Saved data entries:
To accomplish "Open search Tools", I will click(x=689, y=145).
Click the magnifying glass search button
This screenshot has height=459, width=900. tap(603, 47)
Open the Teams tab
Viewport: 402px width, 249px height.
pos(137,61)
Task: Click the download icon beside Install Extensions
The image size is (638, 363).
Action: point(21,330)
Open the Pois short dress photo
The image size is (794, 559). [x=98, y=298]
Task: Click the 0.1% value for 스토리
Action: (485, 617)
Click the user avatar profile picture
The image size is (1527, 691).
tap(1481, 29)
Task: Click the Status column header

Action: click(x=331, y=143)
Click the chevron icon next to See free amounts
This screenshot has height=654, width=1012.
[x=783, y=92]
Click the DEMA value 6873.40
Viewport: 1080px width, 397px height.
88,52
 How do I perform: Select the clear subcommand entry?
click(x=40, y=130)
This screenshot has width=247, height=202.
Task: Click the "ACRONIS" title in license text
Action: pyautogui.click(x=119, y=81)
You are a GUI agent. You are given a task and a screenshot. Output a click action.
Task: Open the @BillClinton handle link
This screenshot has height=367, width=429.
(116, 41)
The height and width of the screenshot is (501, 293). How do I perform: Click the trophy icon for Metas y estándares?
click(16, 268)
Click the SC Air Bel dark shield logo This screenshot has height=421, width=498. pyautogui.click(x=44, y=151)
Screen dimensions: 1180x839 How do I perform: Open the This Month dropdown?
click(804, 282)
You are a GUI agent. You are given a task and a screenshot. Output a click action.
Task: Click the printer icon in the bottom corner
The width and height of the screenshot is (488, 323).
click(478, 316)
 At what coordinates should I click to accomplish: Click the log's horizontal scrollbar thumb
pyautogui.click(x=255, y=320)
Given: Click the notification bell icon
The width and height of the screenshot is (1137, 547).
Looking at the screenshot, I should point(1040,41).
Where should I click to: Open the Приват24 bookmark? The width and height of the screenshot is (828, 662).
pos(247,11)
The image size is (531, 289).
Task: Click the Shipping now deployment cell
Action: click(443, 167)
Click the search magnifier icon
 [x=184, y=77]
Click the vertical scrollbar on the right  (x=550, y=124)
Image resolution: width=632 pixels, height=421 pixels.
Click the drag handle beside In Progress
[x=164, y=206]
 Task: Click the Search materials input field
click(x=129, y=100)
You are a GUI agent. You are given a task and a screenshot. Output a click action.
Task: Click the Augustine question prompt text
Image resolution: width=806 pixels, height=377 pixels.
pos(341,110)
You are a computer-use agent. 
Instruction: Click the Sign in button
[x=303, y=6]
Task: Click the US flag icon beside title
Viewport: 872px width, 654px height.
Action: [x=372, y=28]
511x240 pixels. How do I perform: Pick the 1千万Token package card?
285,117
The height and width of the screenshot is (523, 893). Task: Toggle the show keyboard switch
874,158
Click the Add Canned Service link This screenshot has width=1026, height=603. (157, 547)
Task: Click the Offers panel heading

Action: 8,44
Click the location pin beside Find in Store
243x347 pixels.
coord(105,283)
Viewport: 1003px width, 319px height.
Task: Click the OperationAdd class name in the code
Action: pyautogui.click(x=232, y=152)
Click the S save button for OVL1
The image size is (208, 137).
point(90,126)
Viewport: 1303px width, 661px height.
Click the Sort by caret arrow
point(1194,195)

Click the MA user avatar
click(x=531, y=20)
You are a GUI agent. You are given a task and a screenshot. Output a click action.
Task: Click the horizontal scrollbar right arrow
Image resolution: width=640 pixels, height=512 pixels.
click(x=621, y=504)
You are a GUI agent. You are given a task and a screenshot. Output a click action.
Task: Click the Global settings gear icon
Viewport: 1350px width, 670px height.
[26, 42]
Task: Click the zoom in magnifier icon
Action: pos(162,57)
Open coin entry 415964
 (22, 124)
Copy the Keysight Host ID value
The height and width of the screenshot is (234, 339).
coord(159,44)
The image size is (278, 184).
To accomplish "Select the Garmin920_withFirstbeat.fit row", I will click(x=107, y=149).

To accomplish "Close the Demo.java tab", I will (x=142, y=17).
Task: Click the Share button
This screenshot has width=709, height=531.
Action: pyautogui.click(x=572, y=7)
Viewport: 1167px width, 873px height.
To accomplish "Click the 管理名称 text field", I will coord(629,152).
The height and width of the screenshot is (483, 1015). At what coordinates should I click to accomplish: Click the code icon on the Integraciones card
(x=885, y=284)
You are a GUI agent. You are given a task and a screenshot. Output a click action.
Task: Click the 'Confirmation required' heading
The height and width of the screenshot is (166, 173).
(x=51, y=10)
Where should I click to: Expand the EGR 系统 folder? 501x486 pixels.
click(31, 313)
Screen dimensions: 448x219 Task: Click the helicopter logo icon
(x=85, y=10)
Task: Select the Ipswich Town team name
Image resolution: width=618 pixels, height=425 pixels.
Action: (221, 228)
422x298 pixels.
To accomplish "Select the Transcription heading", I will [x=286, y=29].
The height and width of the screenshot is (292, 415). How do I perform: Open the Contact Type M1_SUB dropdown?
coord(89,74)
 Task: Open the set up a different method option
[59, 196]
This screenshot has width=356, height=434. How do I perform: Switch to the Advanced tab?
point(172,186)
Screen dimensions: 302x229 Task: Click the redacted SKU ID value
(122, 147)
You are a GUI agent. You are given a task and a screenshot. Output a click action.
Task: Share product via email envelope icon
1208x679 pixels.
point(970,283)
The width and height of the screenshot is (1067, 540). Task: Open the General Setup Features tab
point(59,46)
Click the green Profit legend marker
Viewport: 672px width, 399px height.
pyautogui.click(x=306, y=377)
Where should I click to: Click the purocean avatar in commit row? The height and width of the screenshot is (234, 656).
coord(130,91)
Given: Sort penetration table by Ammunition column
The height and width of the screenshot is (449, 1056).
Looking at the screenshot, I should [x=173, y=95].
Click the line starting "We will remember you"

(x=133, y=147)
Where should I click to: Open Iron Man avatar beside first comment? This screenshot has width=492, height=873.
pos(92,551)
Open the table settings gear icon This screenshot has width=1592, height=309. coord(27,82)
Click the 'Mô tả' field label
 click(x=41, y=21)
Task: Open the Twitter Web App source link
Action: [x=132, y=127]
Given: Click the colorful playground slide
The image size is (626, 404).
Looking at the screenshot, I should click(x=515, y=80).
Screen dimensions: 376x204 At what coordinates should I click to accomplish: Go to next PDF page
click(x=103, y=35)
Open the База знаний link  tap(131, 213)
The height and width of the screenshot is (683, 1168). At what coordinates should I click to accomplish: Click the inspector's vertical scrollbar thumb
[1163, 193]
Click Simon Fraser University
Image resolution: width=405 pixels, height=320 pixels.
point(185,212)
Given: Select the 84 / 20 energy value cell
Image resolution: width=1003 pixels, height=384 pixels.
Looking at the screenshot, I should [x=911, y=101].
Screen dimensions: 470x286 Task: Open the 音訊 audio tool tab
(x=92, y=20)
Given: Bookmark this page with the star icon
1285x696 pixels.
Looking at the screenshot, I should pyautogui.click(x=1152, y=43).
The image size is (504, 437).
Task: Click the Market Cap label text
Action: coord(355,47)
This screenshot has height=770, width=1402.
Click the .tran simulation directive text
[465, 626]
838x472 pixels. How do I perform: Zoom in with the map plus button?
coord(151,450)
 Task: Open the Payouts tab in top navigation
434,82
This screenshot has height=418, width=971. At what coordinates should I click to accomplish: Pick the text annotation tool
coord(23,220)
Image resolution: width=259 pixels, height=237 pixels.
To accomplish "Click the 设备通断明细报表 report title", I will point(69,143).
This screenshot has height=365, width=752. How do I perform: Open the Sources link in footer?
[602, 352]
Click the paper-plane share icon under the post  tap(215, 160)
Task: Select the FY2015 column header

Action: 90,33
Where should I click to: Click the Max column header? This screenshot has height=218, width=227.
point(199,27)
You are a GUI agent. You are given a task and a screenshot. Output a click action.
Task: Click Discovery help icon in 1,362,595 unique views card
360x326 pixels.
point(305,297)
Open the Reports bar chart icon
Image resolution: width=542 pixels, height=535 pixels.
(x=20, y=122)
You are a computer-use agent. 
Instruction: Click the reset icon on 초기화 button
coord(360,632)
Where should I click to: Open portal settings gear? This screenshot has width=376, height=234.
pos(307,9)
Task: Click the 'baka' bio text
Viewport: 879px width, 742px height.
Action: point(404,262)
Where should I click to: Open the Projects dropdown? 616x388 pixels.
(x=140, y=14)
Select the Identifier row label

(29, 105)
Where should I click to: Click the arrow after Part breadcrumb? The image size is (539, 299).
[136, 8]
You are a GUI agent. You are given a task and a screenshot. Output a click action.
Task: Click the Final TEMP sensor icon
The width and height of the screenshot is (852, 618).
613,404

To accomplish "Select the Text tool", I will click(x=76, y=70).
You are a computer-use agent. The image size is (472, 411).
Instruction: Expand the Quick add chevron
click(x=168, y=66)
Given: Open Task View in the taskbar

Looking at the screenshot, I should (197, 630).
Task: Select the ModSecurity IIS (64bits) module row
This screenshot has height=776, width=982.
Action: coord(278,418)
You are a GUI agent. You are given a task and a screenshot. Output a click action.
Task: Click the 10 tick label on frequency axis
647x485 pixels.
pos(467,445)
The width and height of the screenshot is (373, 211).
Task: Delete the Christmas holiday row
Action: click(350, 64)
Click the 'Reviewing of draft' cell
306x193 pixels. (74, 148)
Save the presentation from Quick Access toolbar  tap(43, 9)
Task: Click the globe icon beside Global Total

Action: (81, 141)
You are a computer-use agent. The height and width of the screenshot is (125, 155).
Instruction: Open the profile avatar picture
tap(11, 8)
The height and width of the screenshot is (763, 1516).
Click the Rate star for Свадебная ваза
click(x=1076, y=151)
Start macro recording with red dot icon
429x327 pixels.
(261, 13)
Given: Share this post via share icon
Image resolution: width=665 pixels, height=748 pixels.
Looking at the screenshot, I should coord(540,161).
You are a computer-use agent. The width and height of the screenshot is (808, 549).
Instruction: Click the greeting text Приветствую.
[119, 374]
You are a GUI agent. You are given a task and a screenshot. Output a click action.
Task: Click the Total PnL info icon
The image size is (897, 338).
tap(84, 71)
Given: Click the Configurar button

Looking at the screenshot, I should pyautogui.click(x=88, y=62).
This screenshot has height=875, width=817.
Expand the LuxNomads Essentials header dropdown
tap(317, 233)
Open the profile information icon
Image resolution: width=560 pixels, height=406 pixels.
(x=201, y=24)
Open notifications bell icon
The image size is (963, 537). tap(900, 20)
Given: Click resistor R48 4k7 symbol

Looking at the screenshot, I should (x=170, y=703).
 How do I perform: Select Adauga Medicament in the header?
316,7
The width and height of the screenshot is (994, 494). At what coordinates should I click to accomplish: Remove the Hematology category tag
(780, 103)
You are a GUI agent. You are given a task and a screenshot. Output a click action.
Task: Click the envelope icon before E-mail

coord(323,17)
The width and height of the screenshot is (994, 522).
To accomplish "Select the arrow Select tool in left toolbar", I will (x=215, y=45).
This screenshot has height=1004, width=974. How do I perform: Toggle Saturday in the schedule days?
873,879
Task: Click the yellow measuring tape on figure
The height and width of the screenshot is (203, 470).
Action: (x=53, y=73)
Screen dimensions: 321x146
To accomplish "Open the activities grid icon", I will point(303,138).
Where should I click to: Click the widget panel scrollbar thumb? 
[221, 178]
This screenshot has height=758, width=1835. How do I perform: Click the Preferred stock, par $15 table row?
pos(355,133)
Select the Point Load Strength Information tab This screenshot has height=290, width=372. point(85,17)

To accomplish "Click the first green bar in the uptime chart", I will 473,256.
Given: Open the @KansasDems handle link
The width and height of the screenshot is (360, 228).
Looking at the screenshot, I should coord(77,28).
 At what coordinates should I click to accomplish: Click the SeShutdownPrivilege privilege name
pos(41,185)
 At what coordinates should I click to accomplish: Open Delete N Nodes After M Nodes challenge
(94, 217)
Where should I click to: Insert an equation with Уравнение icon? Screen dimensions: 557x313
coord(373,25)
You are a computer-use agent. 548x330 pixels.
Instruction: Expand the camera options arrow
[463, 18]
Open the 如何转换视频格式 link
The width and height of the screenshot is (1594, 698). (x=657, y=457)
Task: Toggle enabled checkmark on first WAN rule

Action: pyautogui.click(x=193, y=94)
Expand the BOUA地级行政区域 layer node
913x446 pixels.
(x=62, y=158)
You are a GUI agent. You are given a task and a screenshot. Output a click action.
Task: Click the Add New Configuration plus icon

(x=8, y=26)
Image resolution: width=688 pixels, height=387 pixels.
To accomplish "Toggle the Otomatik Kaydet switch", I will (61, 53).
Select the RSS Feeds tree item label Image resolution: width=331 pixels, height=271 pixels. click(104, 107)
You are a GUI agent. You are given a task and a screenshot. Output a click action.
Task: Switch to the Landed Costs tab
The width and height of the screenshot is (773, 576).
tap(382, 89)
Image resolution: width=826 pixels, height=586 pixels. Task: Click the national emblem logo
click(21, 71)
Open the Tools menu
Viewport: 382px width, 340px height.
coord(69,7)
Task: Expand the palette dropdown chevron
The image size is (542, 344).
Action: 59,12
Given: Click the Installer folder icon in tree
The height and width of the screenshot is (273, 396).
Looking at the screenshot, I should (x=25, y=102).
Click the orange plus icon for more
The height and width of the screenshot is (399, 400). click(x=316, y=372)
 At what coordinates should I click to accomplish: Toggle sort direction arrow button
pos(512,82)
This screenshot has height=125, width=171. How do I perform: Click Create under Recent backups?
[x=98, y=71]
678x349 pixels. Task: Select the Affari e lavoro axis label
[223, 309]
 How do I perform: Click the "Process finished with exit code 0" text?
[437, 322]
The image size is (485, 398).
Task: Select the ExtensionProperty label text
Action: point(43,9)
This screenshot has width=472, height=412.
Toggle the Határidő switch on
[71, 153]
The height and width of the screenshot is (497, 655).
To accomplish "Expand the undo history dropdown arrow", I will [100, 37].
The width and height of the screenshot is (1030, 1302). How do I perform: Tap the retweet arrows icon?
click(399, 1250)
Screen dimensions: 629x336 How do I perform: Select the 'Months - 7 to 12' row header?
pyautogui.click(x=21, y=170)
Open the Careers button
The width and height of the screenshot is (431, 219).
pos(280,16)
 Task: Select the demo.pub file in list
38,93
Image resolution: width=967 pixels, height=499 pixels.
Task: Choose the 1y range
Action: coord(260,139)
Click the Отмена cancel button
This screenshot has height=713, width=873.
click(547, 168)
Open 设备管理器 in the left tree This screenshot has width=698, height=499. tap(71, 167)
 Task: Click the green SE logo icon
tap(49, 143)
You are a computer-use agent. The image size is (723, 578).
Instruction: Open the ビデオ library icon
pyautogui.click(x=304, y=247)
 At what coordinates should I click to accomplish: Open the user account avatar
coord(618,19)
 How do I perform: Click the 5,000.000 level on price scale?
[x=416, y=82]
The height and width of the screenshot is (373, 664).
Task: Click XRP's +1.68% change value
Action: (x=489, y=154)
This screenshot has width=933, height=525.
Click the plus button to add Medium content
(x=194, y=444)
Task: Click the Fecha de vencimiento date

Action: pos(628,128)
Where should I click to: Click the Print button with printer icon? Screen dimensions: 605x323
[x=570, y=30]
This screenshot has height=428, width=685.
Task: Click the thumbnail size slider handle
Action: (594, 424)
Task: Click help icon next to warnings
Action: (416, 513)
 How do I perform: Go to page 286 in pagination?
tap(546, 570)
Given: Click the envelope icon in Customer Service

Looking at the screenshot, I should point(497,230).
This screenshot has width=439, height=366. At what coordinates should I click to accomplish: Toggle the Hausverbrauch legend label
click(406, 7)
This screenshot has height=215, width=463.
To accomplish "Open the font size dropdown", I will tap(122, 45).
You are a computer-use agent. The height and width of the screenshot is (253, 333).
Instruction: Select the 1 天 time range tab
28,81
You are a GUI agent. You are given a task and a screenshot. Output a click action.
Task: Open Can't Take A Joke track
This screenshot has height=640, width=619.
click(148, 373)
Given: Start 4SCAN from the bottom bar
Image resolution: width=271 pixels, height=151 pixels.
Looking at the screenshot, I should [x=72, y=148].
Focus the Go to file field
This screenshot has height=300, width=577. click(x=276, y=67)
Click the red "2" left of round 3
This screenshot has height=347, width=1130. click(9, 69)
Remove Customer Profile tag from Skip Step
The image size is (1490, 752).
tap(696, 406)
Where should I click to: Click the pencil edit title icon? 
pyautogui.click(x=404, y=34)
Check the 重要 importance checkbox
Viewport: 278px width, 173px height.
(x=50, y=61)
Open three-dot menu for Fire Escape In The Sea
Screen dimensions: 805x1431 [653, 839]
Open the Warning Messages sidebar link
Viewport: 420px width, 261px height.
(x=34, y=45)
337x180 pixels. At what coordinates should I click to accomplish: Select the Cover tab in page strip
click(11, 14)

▶ _Exercise aim_
For each line in the data that contains the string "computer", give a copy of that line.

▶ _Response below_
You are a computer-use agent. 
You are a computer-use agent. 
You are a computer-use agent. The image size is (472, 411).
You are a computer-use agent. The height and width of the screenshot is (125, 155).
You are a computer-use agent. The width and height of the screenshot is (808, 549).
You are a computer-use agent. 548x330 pixels.
You are a computer-use agent. The image size is (723, 578).
You are a computer-use agent. The height and width of the screenshot is (253, 333).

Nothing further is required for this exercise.